▶ **Set exercise**
Which lines of the records contain the string "pixels"? List each of them in full.

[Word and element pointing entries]
########################################

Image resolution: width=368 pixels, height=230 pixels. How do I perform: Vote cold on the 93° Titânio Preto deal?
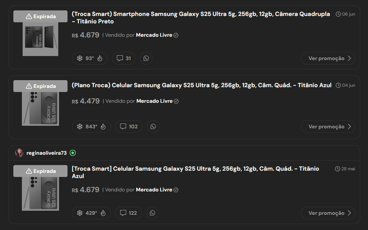coord(80,58)
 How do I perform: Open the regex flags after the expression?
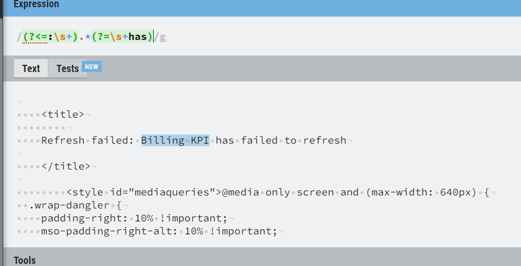(163, 37)
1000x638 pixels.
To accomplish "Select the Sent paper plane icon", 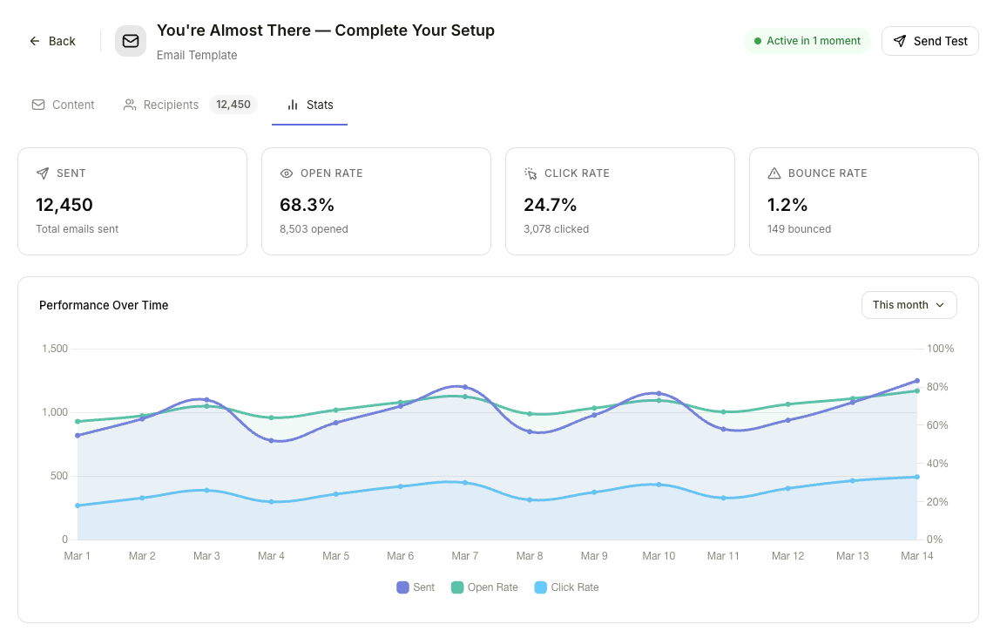I will point(41,173).
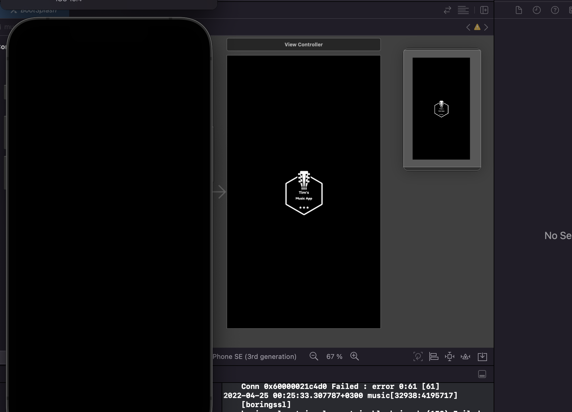Click the editor options swap-arrows icon
Screen dimensions: 572x412
448,10

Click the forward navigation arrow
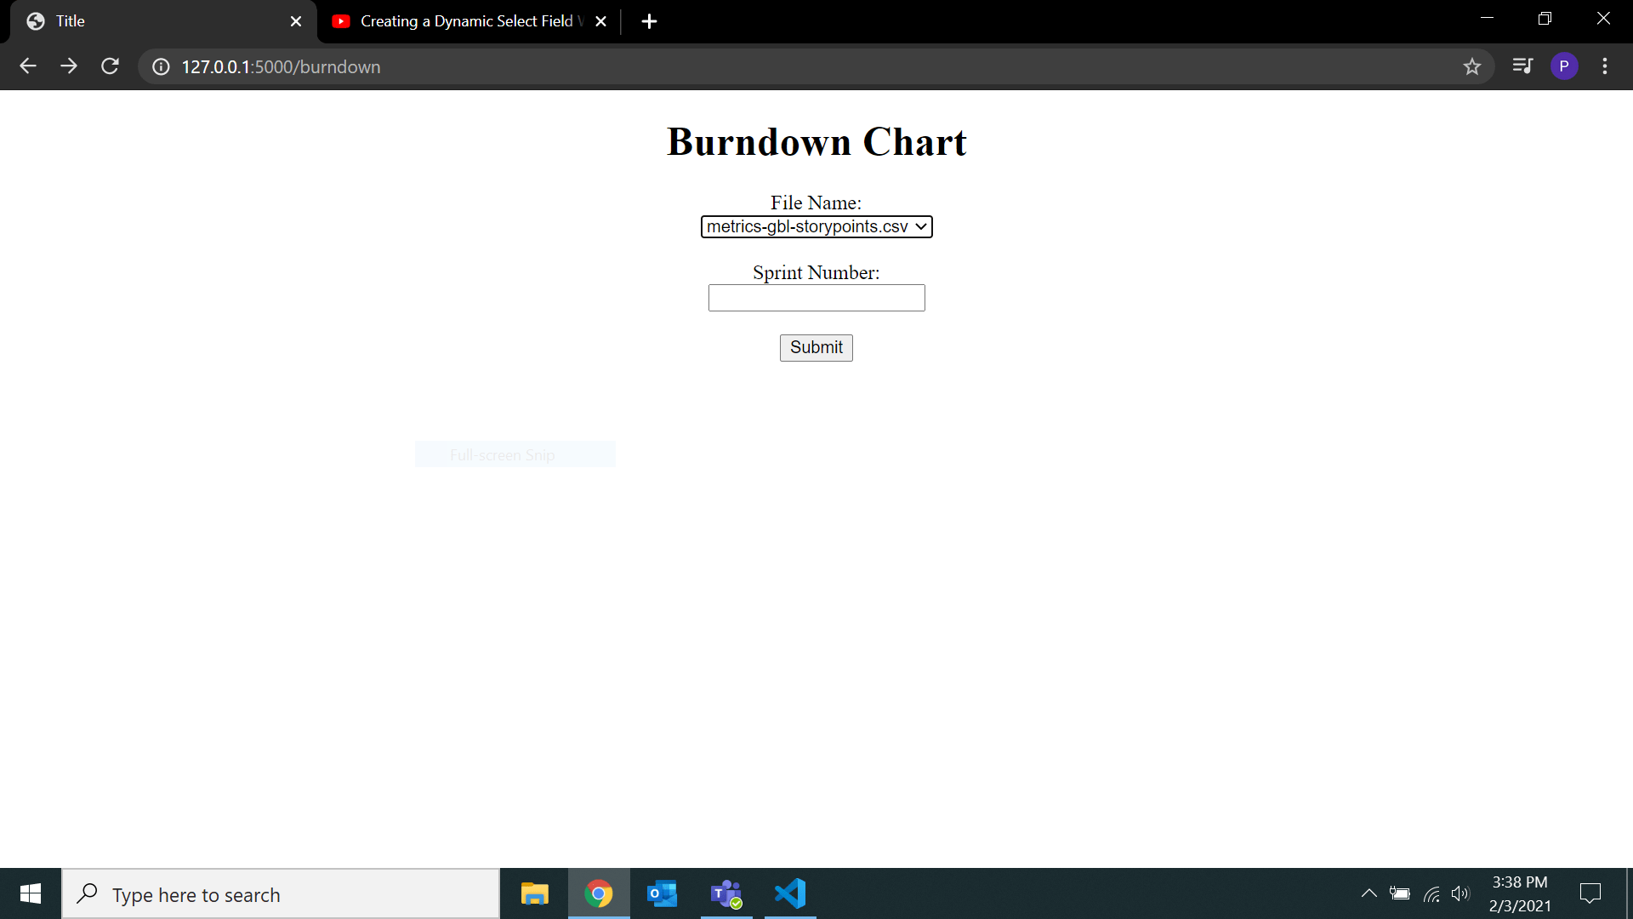pos(69,66)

########################################

▶ **Response below**
Image resolution: width=368 pixels, height=230 pixels. How do I perform: Vote cold on the 93° Titânio Preto deal?
1000x638 pixels.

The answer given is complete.